Tschechien: Kreml erwägt Vergeltungsmaßnahmen gegen eingefrorene Vermögenswerten
Russland erwägt Reaktionen auf die tschechische Entscheidung, ein Unternehmen, das russische Vermögenswerte verwaltet, zu sanktionieren. Dadurch wurden Dutzende von Immobilien und Hunderte von Wohnungen, die von Russland gemietet wurden, eingefroren.
Russland erwägt Reaktionen auf die tschechische Entscheidung, ein Unternehmen, das russische Vermögenswerte verwaltet, zu sanktionieren. Dadurch wurden Dutzende von Immobilien und Hunderte von Wohnungen, die von Russland gemietet wurden, eingefroren.
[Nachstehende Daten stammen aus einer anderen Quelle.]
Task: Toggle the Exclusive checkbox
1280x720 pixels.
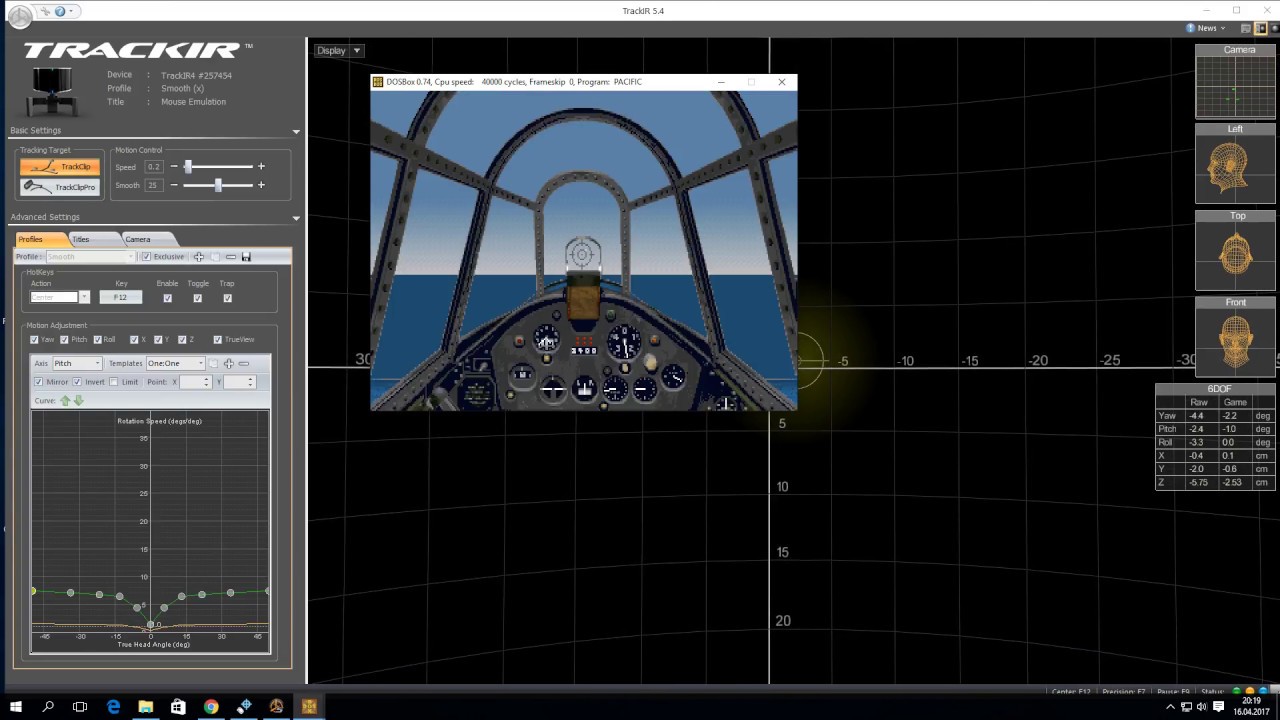Action: coord(147,257)
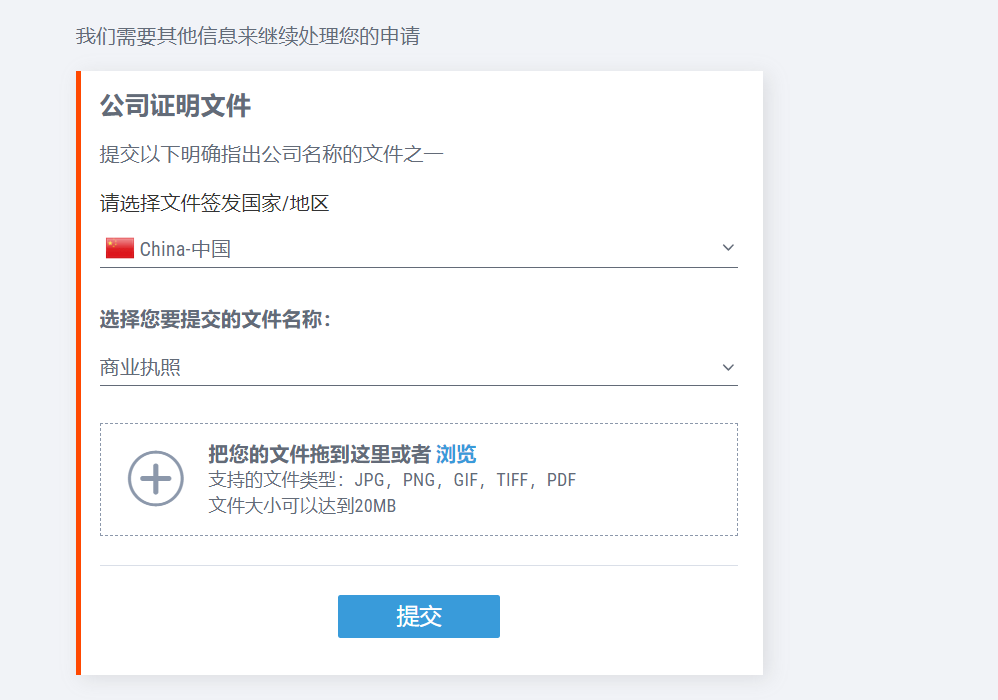Submit the form with the 提交 button
Viewport: 998px width, 700px height.
point(419,616)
„[Die staatliche Agentur für die Verwaltung von Auslandsimmobilien] Goszagransobstvennost ist Teil der russischen föderalen Wirtschaft und handelt zu deren Gunsten“, heißt es in der tschechischen nationalen Sanktionsliste, die als Reaktion auf den Einmarsch Russlands in der Ukraine erstellt wurde.
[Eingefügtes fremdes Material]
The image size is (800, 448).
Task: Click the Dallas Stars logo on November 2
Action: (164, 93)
Die Einnahmen der Organisation würden zur Finanzierung des russischen Regimes verwendet, das Zivilisten in der Ukraine ermorde, erklärte Außenminister Jan Lipavský nach einer Kabinettssitzung am Mittwoch (15. November).
„Die Tschechische Republik hat gerade alle russischen Staatsgelder eingefroren. Ich begrüße diesen konsequenten Schritt und danke meinem Amtskollegen und Freund Jan Lipavský. Alle Länder, die das noch nicht getan haben, sollten diesem Beispiel folgen. Das russische Geld sollte für den Wiederaufbau der Ukraine verwendet werden und nicht für Mord und Zerstörung“, schrieb der ukrainische Außenminister Dmytro Kuleba am Mittwoch auf X.
Auch Russland reagierte schnell: Kreml-Sprecher Dmitri Peskow bezeichnete den Schritt Prags als unrechtmäßig, wie TASS am Donnerstag berichtete.
Moskau werde die tschechischen Vermögenswerte in Russland prüfen, fügte Peskow hinzu.
Lipavský wies die Idee zurück, dass das Einfrieren russischer Staatsgelder in Tschechien illegal sei, und plant, sich für den gleichen Schritt auf EU-Ebene einzusetzen.